El actor trajo con su retorno al teatro algunas confesiones de su vida privada. Conócelo a fondo y descubre las curiosidades de este galán

    La obra “Al diablo con el diablo” trajo a los escenarios nuevamente a Astor Quintana, un galán de teatro y vida real. El día de la entrevista y tomas de fotografía el joven actor nos recibió en su casa con una gran sonrisa, muy amable y con toda disponibilidad de hablar de su vida tanto al frente como detrás del telón.

    Nos pusimos cómodos en la sala mientras el fotógrafo instalaba el equipo de luces, Astor se sentó en una mecedora y comenzó a hablar de su vida. Desde el primer instante la entrevista se llenó de risas. Su sencillez y sinceridad son características que más destacaron en él. El joven actor, estudiante y trabajador nos comenta que hace tres años no pisaba las tablas para interpretar un papel y que esta fue su primera comedia.

    Comenzó su carrera con el coprotagónico en “La dama de las camelias”, una obra que todos recordamos como el éxito del teatro Francisco Saybe, tres años después interpretó un drama de la vida real “La casa de las chivas”, y casualmente vuelve tres años después en la comedia “Al diablo con el diablo”. Como dice Astor, entre risas, “me oculto, me pierdo y luego regreso”.

    Desde el principio les comentamos que su corazón ya se lo robó una bella joven llamada Adela, con quien también tuvimos la oportunidad de conversar, entre los dos nos contaron cómo se conocieron. Mientras Adela no sabía que Astor existía, él hacia tiempo la había visto y decidido que ella sería de él. Cuenta Quintana que estando con un amigo la vieron pasar y fue amor a primera vista, pero no fue hasta dos años después que se volverían a encontrar en la universidad, para suerte de este joven enamorado resultó ser la hermana de un amigo.
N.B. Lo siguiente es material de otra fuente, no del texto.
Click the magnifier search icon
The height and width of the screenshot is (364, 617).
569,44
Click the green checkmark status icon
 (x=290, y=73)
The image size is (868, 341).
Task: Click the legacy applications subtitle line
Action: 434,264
    Adela comenta que no pasó mucho para que él la conquistara y fueran novios, de eso hace dos años, y la pareja se ve más enamorada que nunca.

    Además del Astor romántico descubrimos a uno enamorado de Dios, “no hay como tener la paz de Dios en la vida, solo así se puede ser feliz, si no tienes eso, el día a día va ser tan tedioso como el anterior. Si uno no encuentra esa paz, esa felicidad que Dios da cada día, nunca va a encontrar esa felicidad que busca. Es en el día a día cuando comes, duermes, despiertas, trabajas... todo hazlo por él. Es una gran diferencia decir que uno trabaja para su gente, o come porque tiene que comer a decir como porque estoy vivo y gracias a Dios, disfrutas más de todo si aprecias todo lo que Dios te ha dado”, expresa el actor.
    Quintana abrió las puertas de su casa y de su corazón, nos habla acerca del teatro, sus estudios, su paso por “Escalera al triunfo”, su faceta de galán y lo que no esperábamos: su más grande admiración, su padre.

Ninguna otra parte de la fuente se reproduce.